4. Get Off Social Media 📱
Such a cliche thing to say but this is actually true. While my day job involves working on social media most of the time and I admit that they do have their perks especially in helping creating awareness and connecting people, there were also instances where the platform got unwaveringly negative and pressuring to me. And whenever I feel like I'm getting sucked into the negativity, I'll just turn them off and go about my day without signing into any of it. This is especially true when it comes to weekends. I prefer to do things offline (or online but incognito) to give my self a break when it's my day off. Reading, listening to music or watching new movies or dramas are some of the options (refer point 1). These days, I'm even getting into watercolour painting, which surprisingly turned out to be really therapeutic for me. Just a two days weekend detox off social media, and I'll usually feel better when Monday comes, and all ready to work.


5. One Thing At A Time ✅
Sometimes that anxiety-ridden, suffocating feeling kicks in when your thoughts are overloaded with too many goals, objectives, and expectations all at the same.
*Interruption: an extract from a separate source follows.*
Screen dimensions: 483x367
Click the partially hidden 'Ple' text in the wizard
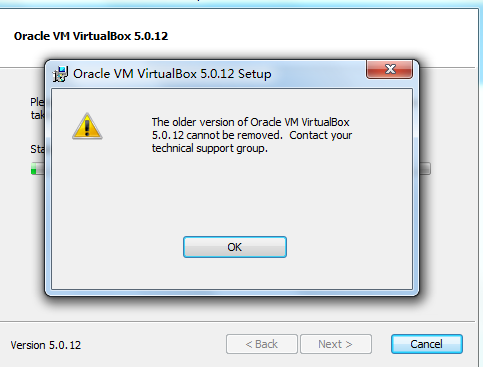coord(37,102)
They're basically trying to compete for your attention, hoping to get prioritised first in terms of importance. Of course, it will be really nice if we can accomplish so many things at the same time but we need to understand that it is physically and mentally draining to continuously act like we can do it all. Putting too many in your mental checklist can be counter-productive and make you lose focus on truly important things so try to do one thing at a time. It's okay to do that. You don't have to be an over-achiever all the time. 


6. You Are Not Alone 👯
And lastly, if you still feel uncomfortable talking about your issues with other people, just remember that the thing you are feeling at the moment, you don't feel it all by yourself. There are a lot of people who are suffering from it and would be able to sympathise if not understand it. And if you take a step back, turn around, and try to focus on the people who love you, there should at least be one person who would be more than happy to share your burden.

With this, I hope I will be able to at least help some of you out there coping with whatever burden that's been bothering you on your mind. And if this doesn't hurt, it's always okay to turn to the professionals. Let's get rid of that stigma about getting psychological help equals being a failure. We go to the doctors when our physical body gets sick, why not doing the same for the sake of our mental health?